Why Sliding Windows Matter
With fixed buckets (e.g., resetting at the top of each hour), you could make 100 calls at 12:59 and 100 more at 1:01 -- 200 calls in 2 minutes. Sliding windows prevent this by always looking backward from the current moment.
Example timeline with 10 calls/minute limit:
Time Calls in last 60s Allowed?
12:00 0 Yes (call recorded)
12:05 1 Yes (call recorded)
12:10 2 Yes (call recorded)
...
12:50 10 No (minute limit hit)
12:55 10 No (still 10 in window)
13:01 9 Yes (12:00 call expired from window)
Warning vs. Blocking
The rate limiter has two escalation levels:
Warning State
When usage reaches 80% (the warningThreshold) of either limit, the rate limiter enters a warning state. During the warning state:
- The loop continues to execute.
- A warning message is displayed:
Warning: Approaching rate limit. - The current usage percentages are shown.
For example, with default settings:
- Minute warning: Triggers at 8 out of 10 calls in the last minute.
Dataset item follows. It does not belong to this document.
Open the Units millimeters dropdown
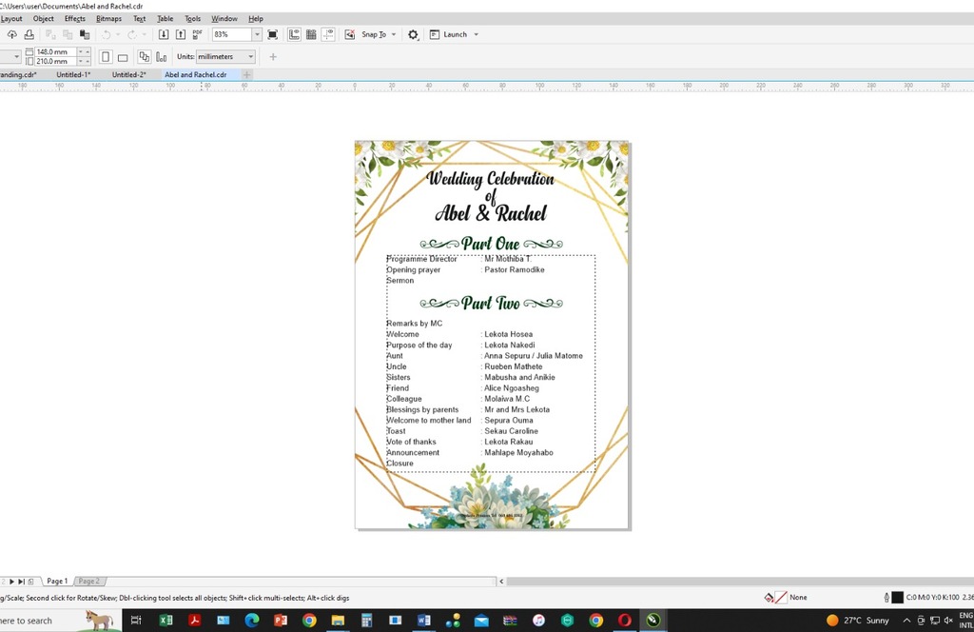Viewport: 974px width, 632px height. point(251,57)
- Hour warning: Triggers at 80 out of 100 calls in the last hour.
Blocked State
When either limit is fully reached, the rate limiter blocks further calls:
- New calls are denied until capacity frees up.
- The display shows:
Blocked - retry in Nswith a countdown. - The loop waits automatically using the
waitAndAcquiremethod.
The wait time is calculated precisely: it finds the oldest call in the saturated window and computes how long until that call expires from the window (plus a 100ms buffer).
Automatic Wait and Retry
When the rate limiter blocks a call, the loop does not immediately fail. Instead, it uses waitAndAcquire to pause and retry:
- The loop checks if a call is allowed (
tryAcquire). - If blocked, it calculates the wait time until the next slot opens.
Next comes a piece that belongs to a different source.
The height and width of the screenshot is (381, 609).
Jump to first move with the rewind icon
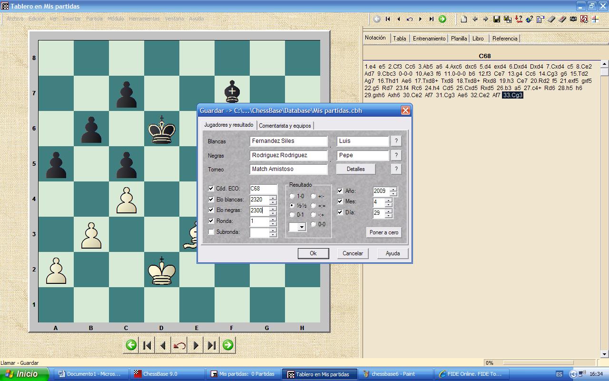pos(147,344)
- It sleeps for that duration (capped at 5-second polling intervals).
- It retries the acquisition.
- If still blocked after 5 minutes (default timeout), the acquisition fails and the loop exits with
rate_limitas the exit reason.
This means the loop gracefully slows down rather than crashing when limits are hit.
Reading Rate Limiter Stats
During execution, rate limiter statistics are displayed in a compact format:
Minute: 7/10 (70%) | Hour: 45/100 (45%)
When approaching limits:
Minute: 9/10 (90%) | Hour: 82/100 (82%) | Warning: Approaching rate limit
When blocked:
Minute: 10/10 (100%) | Hour: 85/100 (85%) | Blocked - retry in 12s
Practical Examples
Conservative Rate for Expensive Models
When using expensive models like GPT-4 or Claude 3 Opus, limit the rate to control costs:
# Only 20 calls per hour with an expensive model
ralph-starter run "implement feature" \
--preset feature \
--rate-limit 20 \
--model claude-3-opus
At Claude 3 Opus pricing, 20 iterations might cost $1-5 depending on context size. See the Cost Tracking guide for details.
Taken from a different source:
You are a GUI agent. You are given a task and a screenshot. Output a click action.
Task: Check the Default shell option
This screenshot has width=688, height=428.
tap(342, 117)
High-Throughput Batch Processing
For batch processing with a cheaper model, you might want a higher limit:
ralph-starter run "process all pending issues" \
--rate-limit 200 \
--model claude-3-haiku
Combined with Circuit Breaker
Rate limiting and circuit breaking complement each other. Rate limiting controls speed; circuit breaking controls failure tolerance.
ralph-starter run "add feature" \
--rate-limit 50 \
--circuit-breaker-failures 3 \
--circuit-breaker-errors 5
If the agent hits errors, the circuit breaker stops the loop before the rate limiter even becomes relevant. If the agent is succeeding but making many calls, the rate limiter slows it down.
Loop Exit Behavior
When the rate limiter blocks a call and the wait timeout (5 minutes) expires without a slot opening, the loop exits with:
{
success: false,
exitReason: 'rate_limit',
error: 'Rate limit exceeded'
}
This is distinct from other exit reasons like max_iterations, circuit_breaker, or completed. You can check the exitReason field to determine why the loop stopped.
Architecture Notes
The RateLimiter class maintains an in-memory array of call timestamps. Key implementation details:
- Cleanup: Old timestamps (older than 1 hour) are pruned on every operation to prevent memory growth.
- Thread safety: The rate limiter is designed for single-threaded Node.js execution. It does not use locks.
- Reset: Calling
reset()clears all timestamps, immediately restoring full capacity. - Config updates: You can update limits mid-run with
updateConfig(), though this is not exposed via CLI.